Un film dove il bisogno d’amore viene posto in cima ai desideri femminili, ma per ognuna delle donne nella storia, la limpidezza del sentimento sognato, verrà minato dagli ostacoli della vita.

Un inno fortissimo alle donne libanesi e non solo. Una pellicola che esalta la loro irresistibile sensualità e bellezza mediorientale, rimarcandone il coraggio e l’intraprendenza, ma che non manca di sottolineare la tristezza racchiusa nel ritrovare se stesse solo in quel microcosmo.

Una lode assoluta all’incalcolabile valore da attribuire all’auto ironia, una dote spiccatamente femminile, quasi che madre natura abbia donato le donne di una speciale virtù, per addolcire le tante amarezze che la vita gli ha da sempre riservato.

Artisticamente il film è un autentico gioiello. Una sinfonia di atmosfere dove i silenzi trasmettono emozioni meglio di ogni parola.

La Labak è stata molto abile nel consegnare ad un sottile e sensuale gioco di sguardi, il compito di comunicare limpidi messaggi allo spettatore, senza cadere nelle trappole che la rigida moralità araba avrebbe trasformato in censura.

Alcune sequenze come la conversazione telefonica, bivio tra sogno e realtà per Layale e Youssef, le lavande ai capelli di Rima ad una splendida cliente, o le caramel al viso sempre di Youssef, cristallizzano una consolidata maturità alla regia . A completare la miscela una struggente e malinconica colonna sonora ( Khaled Mouzannar ), mix di brani mediterranei, e una fotografia accesa dai colori vivi e caldi di abiti e arredamenti. Il tutto nel chiaro intento di esaltare la ricchezza di una cultura troppo spesso associata a violenza ed arretratezza, e di fornire l’immagine di un Libano che nel crogiuolo etnico crede come speranza per il futuro. Il cast di attrici è composto per intero da non professioniste, che per lo più portano in scena se stesse, o figure a loro vicine. Un gruppo di interpreti di grande bravura e spontaneità, capaci come ha dichiarato la regista, di creare sul set un clima di stretta complicità.

La dedica finale della regista “ Alla mia Beirut “, racchiude il grande significato che l’intero lavoro cela alle sue origini. Il film è stato girato nell’estate del 2006, e pochissimi giorni dopo, si è scatenato l’ultimo sanguinoso attacco israeliano sulla antica terra dei cedri.

Il progetto, sempre per le parole della regista, è stato lungamente messo in pericolo dai risvolti della guerra. Per molto tempo Nadine Labak non sentiva giusto mostrare al mondo un film “ così leggero”, in relazione alla morte e distruzione che aveva sconvolto la sua gente. Poi con l’aiuto della produttrice francese Anne Dominique Touissant, e il coinvolgimento di enti internazionali franco libanesi, è maturata la convinzione che il film fosse un importante veicolo per lanciare oltre i confini, il forte desiderio di vita, di normalità, di pace della gente del Libano.

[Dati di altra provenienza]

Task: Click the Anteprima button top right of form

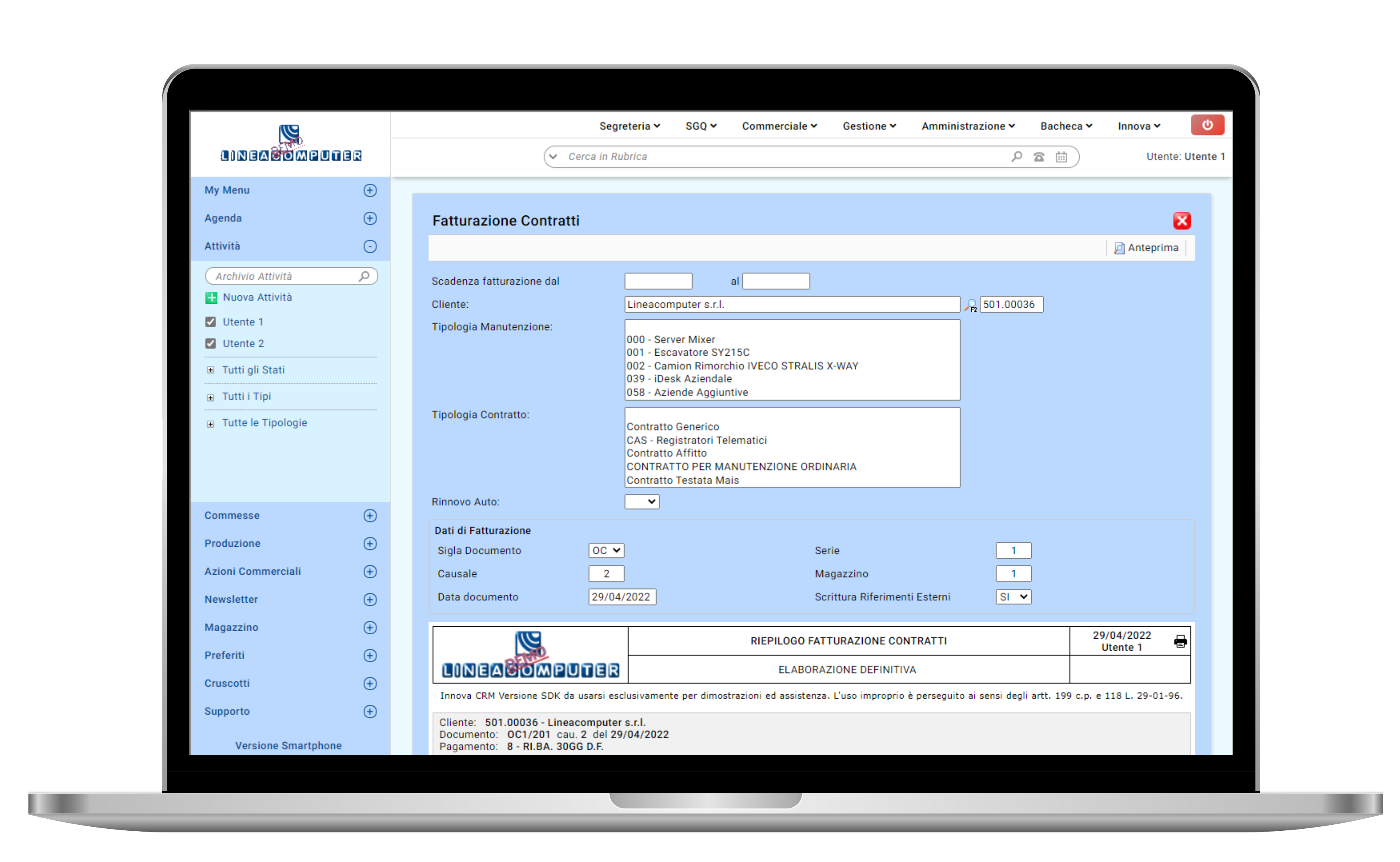Action: click(1148, 247)
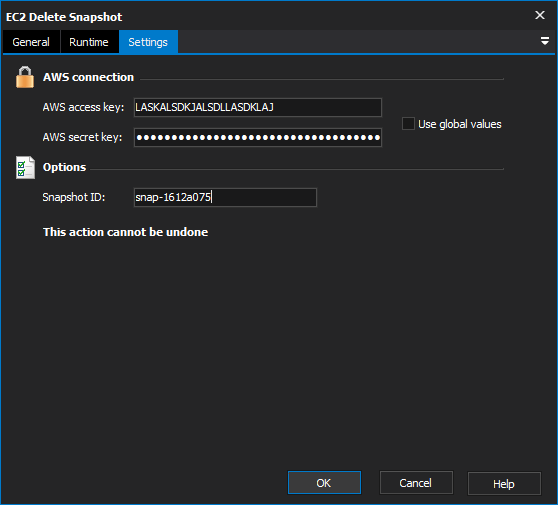Focus the AWS access key field
This screenshot has height=505, width=558.
point(258,107)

Egli ha inoltre dichiarato: “Come ho cercato di far vedere nel film, la nostra non è una società molto aperta, alcune questioni vengono vissute di nascosto, però le reazioni al film sono state molto positive forse perchè non ho voluto fare nessun tipo di provocazione, non ho voluto fare lezioni o dare giudizi. Mi sono limitata a mostrare la realtà, è arrivato il momento di far vedere le cose come sono realmente”.

A riguardo dei preconcetti sulla verginità femminile prematrimoniale prosegue: “La rivergination è un intervento più che diffuso, come mi hanno confermato molti dei medici ai quali ho chiesto informazioni”.
La pellicola rappresenterà il suo paese agli Oscar di Hollywood e spera nella candidatura come miglior film straniero.

Aldilà di eventuali successi o premi, condivido a pieno il commento di una porzione della critica: “ Un film di donne, indispensabile per gli uomini”.